■ **Task brief**: According to the excerpt on the truncated Hill operator, what is the reason for the spurious spectrum?

■ **Excerpt to read**:
When \(H \rightarrow \infty \), the computed eigenvalues and eigenvectors are not all independent. Actually, there are N independent families of solutions that verify the relations \(s_{n+k}=s_n+ik\beta \) and \(\mathbf {p}_{n+k}^{h+k}=\mathbf {p}_n^h\) for \(n=1 \, \ldots \, N\), \(-\infty< k < +\infty \) and \(-\infty< h < +\infty \). By replacing the N families of infinite eigenvalues and eigenvectors in Eq. (8), only N Floquet forms \(\mathbf {y}_n(\tau )\) are obtained, the rest of the information being redundant. In practice, when truncating H to a finite value, only some of the \(N \times (2H+1)\) computed eigenvalues \(s_l\) and eigenvectors \(\mathbf {q}_l^H\) eventually converge, as H is increased, to the aforementioned relations; some of the spectrum is spurious, whatever the chosen truncation order. The presence of this spurious spectrum lies in the fact that the infinite Hill operator \(\mathbf {H}^{\infty }\) is self-adjoint when the truncated one \(\mathbf {H}^H\) is not (a short explanation is given at the end of “Appendix 3”). As a consequence, there is a necessity to sort the computed spectrum to obtain the N converged Floquet forms. Based on the particular relations between eigenvalues or eigenvectors that exist for \(H \rightarrow \infty \), two different sorting strategies can be used:

1. 1.

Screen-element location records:
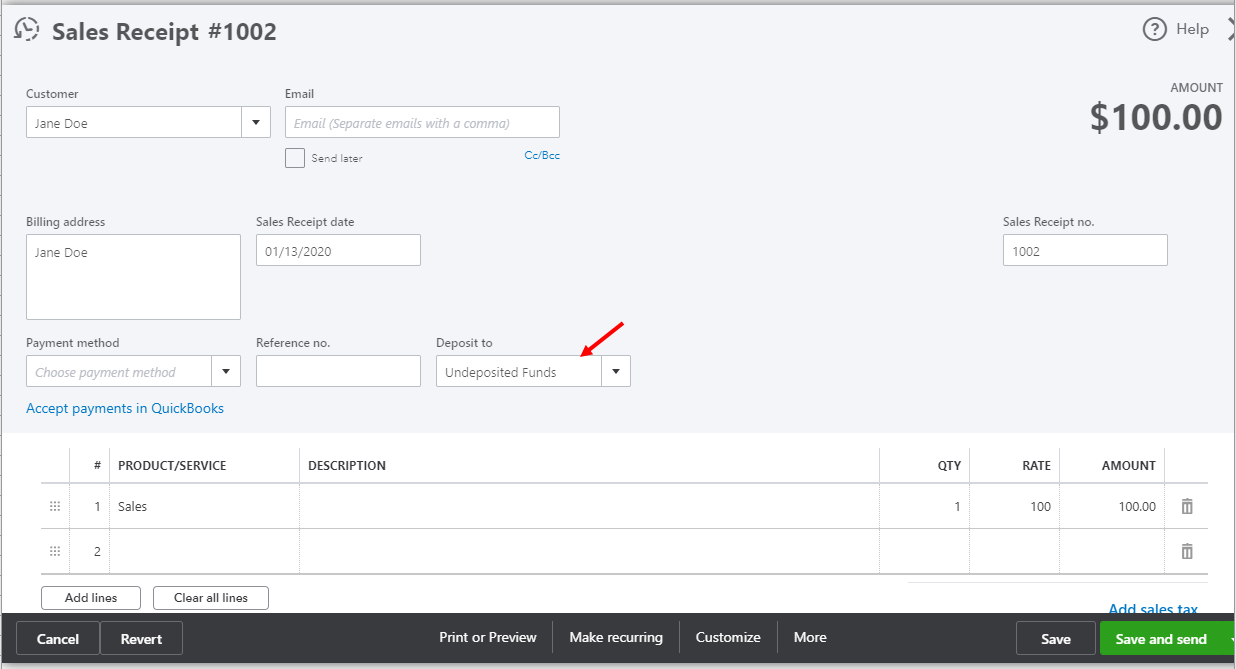Click Make recurring in footer bar
1236x669 pixels.
[616, 637]
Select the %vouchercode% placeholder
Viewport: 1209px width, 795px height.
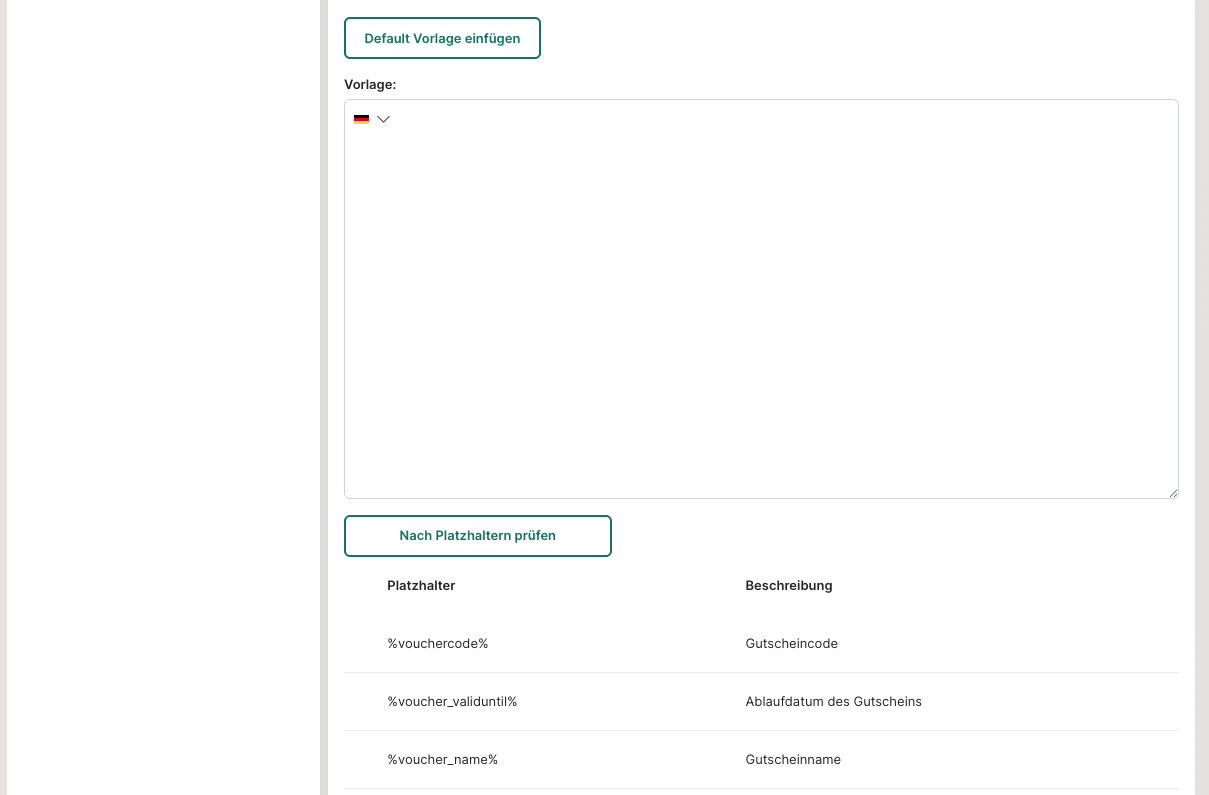tap(437, 644)

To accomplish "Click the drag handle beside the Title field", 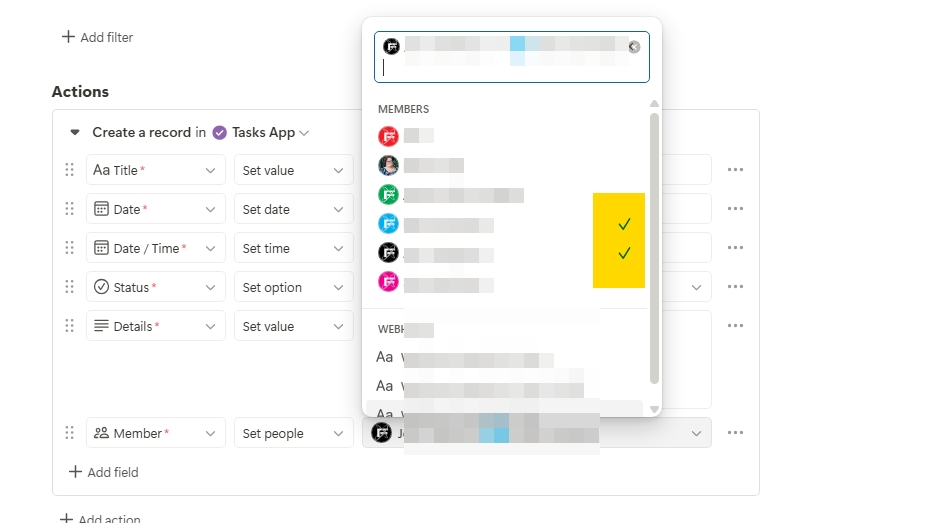I will coord(69,170).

■ **Task response**: The infinite Hill operator is self-adjoint, while the truncated Hill operator is not.